A recurring thread is pragmatism and its descendants: the view that ideas should be judged by their consequences in lived experience rather than by claims to timeless certainty. Across discussions of truth, language, and knowledge, the show returns to questions about how beliefs are formed, how communities decide what counts as evidence, and how to avoid both dogmatism and a collapse into nihilism or “anything goes” relativism. Related themes include skepticism toward representational notions of truth, and interest in approaches that treat language and even scientific models as tools—sometimes metaphorical or narrative—for navigating the world.

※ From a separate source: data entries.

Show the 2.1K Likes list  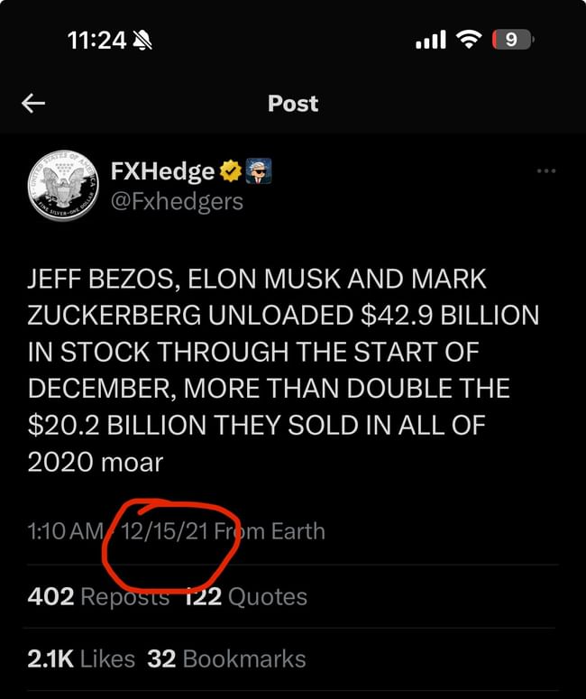coord(81,659)
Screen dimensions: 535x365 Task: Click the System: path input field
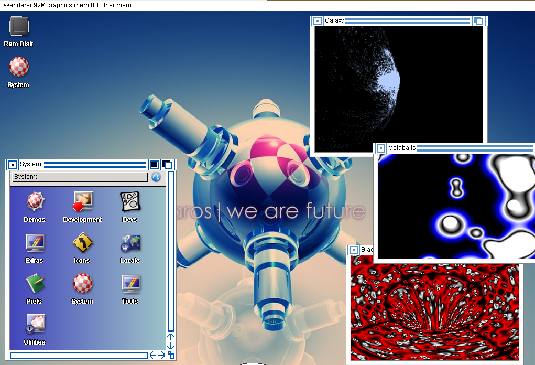pyautogui.click(x=80, y=177)
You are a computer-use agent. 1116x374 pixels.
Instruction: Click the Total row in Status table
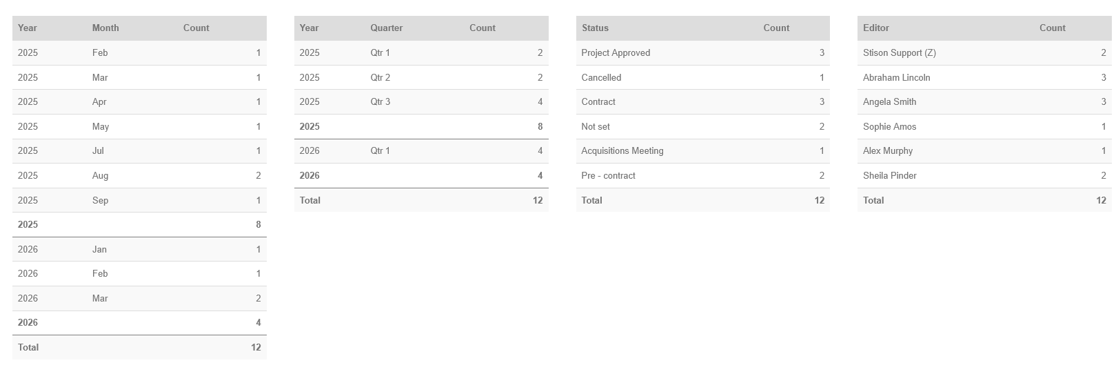click(702, 200)
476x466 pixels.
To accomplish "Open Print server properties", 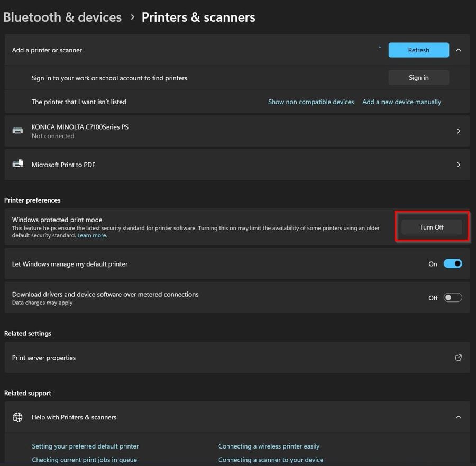I will pos(44,358).
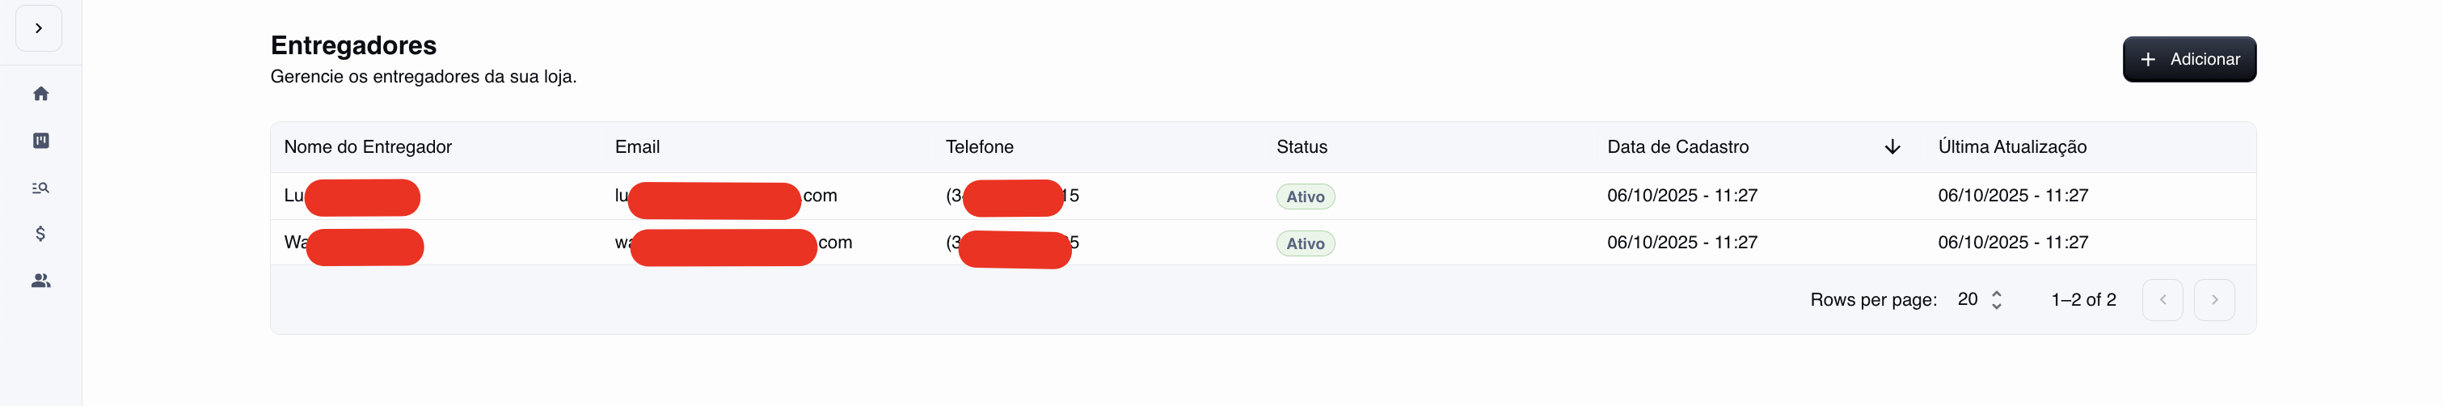Sort table by Status column header
2443x406 pixels.
(x=1301, y=147)
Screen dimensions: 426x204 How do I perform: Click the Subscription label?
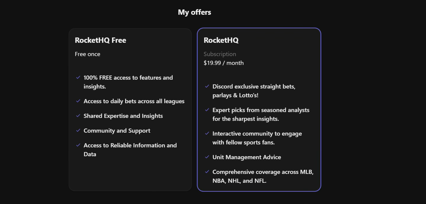coord(220,54)
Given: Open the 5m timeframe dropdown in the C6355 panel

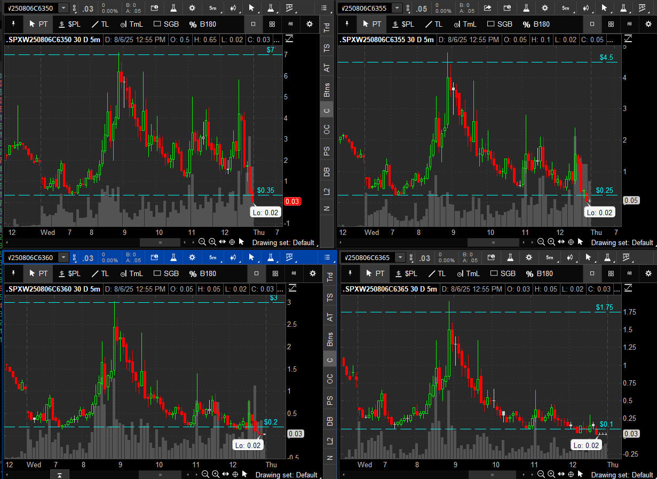Looking at the screenshot, I should tap(565, 8).
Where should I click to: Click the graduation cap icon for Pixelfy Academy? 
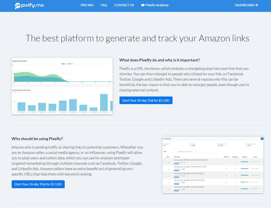point(143,5)
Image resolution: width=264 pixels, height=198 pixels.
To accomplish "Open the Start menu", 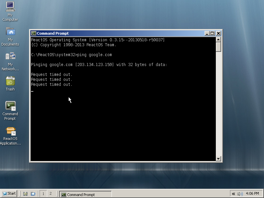I will [9, 194].
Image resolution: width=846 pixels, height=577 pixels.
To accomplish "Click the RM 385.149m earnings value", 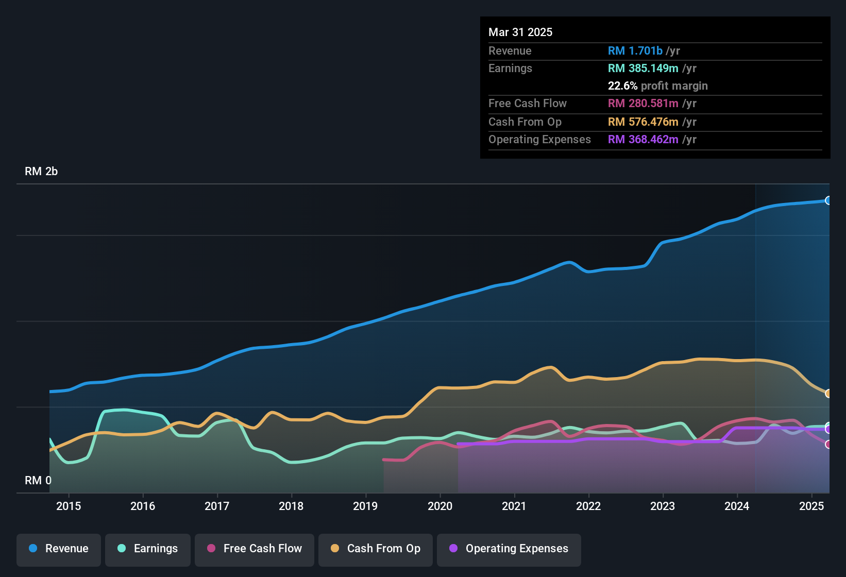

The podcast also examines democratic life under strain. It addresses polarization, trust in institutions, deliberation under uncertainty, and the ways public argument can be entangled with collective trauma, shame, or repressed historical memory. Several conversations focus on the ethical and political work of “beloved community,” asking how societies might respond to racism, economic injustice, and other inherited catastrophes without sanitizing the past.
Alongside theory, the show considers practical visions of social organization and flourishing: localism and placemaking, commons-based resource governance, education outside conventional schooling, and responses to climate and ecological crisis that move between technological optimism and cultural restraint. Ethical inquiry extends beyond human-centered frameworks to include animal flourishing and interspecies moral obligations. Overall, this podcast uses interviews with scholars and practitioners to probe how intellectual frameworks influence what communities value, how they cooperate, and how they adapt when certainty is unavailable.